■ Source document ■

■ ■ ■ ■

How Bad Can It Get?
Why is protection important? How can a breach impact you and your organization? How bad can it get anyway?
We’ve previously outlined why criminals attack, what tools they will use, and why they are successful. In this next module, we delineate the negative impacts a breach may have. Yes, it is frightening and should provide you an incentive to improve not only your own awareness, but ensure the email security awareness of those around you.
The issues around a cyber security breach primarily fall into financial losses and data losses, but don’t exclude the losses of faith and reputation that also come (those are simply less tangible). While they both feed off each other, they present their own unique downsides and both are uniquely essential to the business case for stronger email security awareness and training.
Take the case of ransomware. While the criminal might seek a few hundred dollars in ransom, it will often cost many times that to ensure your servers and network are clean. That is of course if the ransomware hasn’t already destroyed your databases.
There’s a huge value to the data you hold. Whether you have credit card records, medical records, social security data, or even simply email addresses, a criminal can either sell the data on the dark web (the “underground” internet) or even use it themselves to perpetrate further attacks.
Where data is today’s gold, losing it will have serious ramifications.
The Loss to The Attack
With a majority of attacks motivated by financial gains, this one is the most clear-cut.
There’s the costs of being the victim of cyber assisted fraud, whether a romance scam or Business Email Compromise which can run from the average cost of about $40,000 into the millions for an individual attack. There are the ransom costs to pay in the case of ransomware, which is tiny compared to the costs of system restoration and tests. Invoice fraud, impersonation, Spear Phishing, and so on, are all costly, but likely small in comparison to the overall costs.
Brand Damage
In the event you use your customers’ data, the trust in your brand will be significantly eroded and remain an uphill battle to restore (if ever). Trust takes years to build, seconds to destroy.
Regulatory Problems
Increasingly, data breaches are becoming deeply regulated.
This can be down to the minutiae such as how long you have to report it, to whom, what has to be reported, can you be sued and much more. Regulations vary by country, state and industry. They are quite complex. There are regulations such as GDPR, FINRA, HIPAA, PIPEDA, and others that dictate what steps your organization needs to take to protect your customers’ data and what penalties can be faced for non-compliance, including fines and even jail time in extreme cases.
Business and Email Continuity
Pausing business operations can be costly.
In many cases, be it malware, ransomware or the discovery of spyware, your businesses operations can be brought to a standstill. Ransomware can lock your entire organization out of their computers. An outage will require system restoration from backups (which you should have) and hopefully those are up to date and don’t have any gaps. In the meantime, while IT has to figure out how to stop or remove an attack, and restore normal functions, being without email means a loss of productivity, but continuing to use it comes at the risk, hence using a solution that can enable access to an “emergency inbox” is also critical in managing the costs of a cyber attack.
Financial Losses
Stockholders and stakeholders tend to react negatively towards a breach.
Besides the cost of spam to businesses being in the billions each year, being the victim of any email security breach can have dire financial impact.
We already touched on the cost to halting business operations, regulatory penalties, and brand equity. That is far from exhaustive. Stock prices tend to dip, as in the case of Equifax or Yahoo! which had $350 million knocked off its sale price to Verizon after its record setting breach.
Competitive Loss
Your intellectual property, whether political or corporate is…priceless.

■ ■ ■ ■

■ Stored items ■
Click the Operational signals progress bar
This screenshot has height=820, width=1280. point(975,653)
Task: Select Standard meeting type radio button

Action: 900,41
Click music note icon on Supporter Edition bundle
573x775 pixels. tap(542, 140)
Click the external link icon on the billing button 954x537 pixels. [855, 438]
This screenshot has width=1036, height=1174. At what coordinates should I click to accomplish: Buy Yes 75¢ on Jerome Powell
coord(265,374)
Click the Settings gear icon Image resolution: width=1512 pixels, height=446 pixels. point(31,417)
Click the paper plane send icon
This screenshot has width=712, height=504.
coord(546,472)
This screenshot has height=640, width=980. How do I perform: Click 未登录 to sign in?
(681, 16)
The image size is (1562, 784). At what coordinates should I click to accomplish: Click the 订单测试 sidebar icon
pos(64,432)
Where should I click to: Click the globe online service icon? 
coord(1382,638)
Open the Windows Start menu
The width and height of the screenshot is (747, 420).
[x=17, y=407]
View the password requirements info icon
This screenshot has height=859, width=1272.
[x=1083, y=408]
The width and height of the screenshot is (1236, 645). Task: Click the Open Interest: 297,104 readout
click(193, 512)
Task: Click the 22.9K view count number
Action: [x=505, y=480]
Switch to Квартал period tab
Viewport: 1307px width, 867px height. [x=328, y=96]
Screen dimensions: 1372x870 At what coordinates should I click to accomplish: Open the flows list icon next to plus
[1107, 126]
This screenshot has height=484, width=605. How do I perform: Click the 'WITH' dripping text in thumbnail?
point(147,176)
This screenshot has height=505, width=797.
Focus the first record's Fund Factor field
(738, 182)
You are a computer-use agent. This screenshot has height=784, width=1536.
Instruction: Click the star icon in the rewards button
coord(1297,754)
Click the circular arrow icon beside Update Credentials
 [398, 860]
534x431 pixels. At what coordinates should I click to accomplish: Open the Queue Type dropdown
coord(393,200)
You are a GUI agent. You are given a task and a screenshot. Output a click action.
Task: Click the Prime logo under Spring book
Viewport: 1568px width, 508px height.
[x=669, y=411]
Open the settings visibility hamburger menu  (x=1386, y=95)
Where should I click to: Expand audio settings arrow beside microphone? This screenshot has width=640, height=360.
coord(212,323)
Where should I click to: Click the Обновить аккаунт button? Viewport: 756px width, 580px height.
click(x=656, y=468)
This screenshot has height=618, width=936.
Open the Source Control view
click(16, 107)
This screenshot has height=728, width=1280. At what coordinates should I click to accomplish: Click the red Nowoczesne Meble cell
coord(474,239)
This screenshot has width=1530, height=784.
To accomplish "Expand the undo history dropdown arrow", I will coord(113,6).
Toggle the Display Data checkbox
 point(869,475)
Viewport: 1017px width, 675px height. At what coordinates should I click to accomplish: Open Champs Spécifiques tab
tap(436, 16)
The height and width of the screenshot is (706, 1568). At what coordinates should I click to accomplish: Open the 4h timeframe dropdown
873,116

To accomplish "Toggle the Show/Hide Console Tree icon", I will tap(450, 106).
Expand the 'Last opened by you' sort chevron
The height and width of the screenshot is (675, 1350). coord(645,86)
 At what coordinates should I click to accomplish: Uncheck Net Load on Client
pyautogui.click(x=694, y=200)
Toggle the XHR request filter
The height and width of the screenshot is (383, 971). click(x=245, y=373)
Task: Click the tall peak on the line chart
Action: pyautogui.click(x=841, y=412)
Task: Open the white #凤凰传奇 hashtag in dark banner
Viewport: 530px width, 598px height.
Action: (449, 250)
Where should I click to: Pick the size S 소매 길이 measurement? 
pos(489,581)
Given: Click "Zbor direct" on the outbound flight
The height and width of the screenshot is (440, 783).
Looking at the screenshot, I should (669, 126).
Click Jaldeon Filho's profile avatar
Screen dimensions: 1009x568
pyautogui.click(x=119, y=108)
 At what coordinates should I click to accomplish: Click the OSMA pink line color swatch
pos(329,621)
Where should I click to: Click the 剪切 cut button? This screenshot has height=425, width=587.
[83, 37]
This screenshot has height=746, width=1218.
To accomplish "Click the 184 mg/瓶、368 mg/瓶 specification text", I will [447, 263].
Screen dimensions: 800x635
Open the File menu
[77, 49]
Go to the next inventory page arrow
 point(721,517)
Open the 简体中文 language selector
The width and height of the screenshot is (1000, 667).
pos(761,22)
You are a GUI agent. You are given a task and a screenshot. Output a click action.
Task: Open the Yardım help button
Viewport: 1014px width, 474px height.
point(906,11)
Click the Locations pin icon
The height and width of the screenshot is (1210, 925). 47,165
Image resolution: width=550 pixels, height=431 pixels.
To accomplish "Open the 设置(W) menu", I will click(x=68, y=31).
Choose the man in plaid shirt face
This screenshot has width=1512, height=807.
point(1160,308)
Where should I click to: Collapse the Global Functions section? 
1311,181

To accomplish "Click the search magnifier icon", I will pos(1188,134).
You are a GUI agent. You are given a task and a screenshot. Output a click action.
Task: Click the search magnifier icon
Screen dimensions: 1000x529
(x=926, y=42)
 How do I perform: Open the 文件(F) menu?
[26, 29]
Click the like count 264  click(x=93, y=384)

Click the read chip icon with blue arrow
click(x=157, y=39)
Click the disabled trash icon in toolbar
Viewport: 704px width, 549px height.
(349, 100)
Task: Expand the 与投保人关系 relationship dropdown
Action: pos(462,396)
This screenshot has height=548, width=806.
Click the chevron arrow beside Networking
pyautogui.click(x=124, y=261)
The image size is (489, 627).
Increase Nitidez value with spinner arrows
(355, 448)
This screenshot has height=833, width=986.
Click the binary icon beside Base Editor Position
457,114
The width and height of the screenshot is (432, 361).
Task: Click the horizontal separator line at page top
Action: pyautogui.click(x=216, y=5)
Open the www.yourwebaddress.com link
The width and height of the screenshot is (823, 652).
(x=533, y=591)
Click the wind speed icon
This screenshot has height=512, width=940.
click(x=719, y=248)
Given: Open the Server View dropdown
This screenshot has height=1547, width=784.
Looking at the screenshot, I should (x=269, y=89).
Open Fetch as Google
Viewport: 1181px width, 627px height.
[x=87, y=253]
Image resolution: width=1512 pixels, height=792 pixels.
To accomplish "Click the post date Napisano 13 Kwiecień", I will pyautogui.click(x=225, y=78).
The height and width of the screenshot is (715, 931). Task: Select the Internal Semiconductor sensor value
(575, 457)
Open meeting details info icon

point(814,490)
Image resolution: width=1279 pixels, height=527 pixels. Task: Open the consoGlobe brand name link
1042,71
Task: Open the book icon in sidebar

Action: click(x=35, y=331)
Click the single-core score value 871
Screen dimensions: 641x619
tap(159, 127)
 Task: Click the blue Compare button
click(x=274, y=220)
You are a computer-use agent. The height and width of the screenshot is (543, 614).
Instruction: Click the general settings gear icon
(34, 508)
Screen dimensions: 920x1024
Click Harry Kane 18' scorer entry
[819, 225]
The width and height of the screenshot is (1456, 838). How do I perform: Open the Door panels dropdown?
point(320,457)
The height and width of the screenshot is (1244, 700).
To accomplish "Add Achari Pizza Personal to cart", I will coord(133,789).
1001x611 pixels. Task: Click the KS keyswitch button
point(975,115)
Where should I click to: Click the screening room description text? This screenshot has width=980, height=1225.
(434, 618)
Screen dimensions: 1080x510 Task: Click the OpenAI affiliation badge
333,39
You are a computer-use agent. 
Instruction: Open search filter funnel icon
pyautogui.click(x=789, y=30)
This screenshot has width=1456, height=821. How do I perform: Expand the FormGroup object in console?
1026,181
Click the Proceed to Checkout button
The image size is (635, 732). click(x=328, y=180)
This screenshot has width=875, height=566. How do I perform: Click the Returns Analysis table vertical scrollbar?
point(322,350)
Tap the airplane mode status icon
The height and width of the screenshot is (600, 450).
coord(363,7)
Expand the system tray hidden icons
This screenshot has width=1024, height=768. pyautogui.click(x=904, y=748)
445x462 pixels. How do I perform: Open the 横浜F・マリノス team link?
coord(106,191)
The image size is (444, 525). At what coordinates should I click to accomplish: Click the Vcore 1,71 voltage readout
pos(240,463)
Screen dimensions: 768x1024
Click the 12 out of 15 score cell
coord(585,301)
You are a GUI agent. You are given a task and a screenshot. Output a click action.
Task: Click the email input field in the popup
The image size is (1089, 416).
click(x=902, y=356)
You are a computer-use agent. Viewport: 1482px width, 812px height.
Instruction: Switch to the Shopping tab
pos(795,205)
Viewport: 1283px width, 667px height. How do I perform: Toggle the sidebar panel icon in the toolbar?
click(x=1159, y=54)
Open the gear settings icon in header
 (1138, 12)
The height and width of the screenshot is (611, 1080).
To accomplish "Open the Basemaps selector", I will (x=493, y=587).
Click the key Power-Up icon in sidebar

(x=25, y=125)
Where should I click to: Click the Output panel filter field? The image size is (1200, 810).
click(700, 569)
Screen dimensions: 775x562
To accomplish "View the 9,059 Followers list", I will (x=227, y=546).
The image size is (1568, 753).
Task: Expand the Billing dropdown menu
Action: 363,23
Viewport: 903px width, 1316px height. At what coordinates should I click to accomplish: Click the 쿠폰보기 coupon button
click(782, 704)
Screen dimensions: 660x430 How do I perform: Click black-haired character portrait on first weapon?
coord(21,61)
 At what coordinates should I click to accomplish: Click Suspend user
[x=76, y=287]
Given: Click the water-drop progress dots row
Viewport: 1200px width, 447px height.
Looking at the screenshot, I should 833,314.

■ ■ ■ ■

■ Exercise requirements ■
Please translate this sentence from the article on breach impacts into Spanish: "Trust takes years to build, seconds to destroy."

■ Final answer ■
La confianza tarda años en construirse y segundos en destruirse.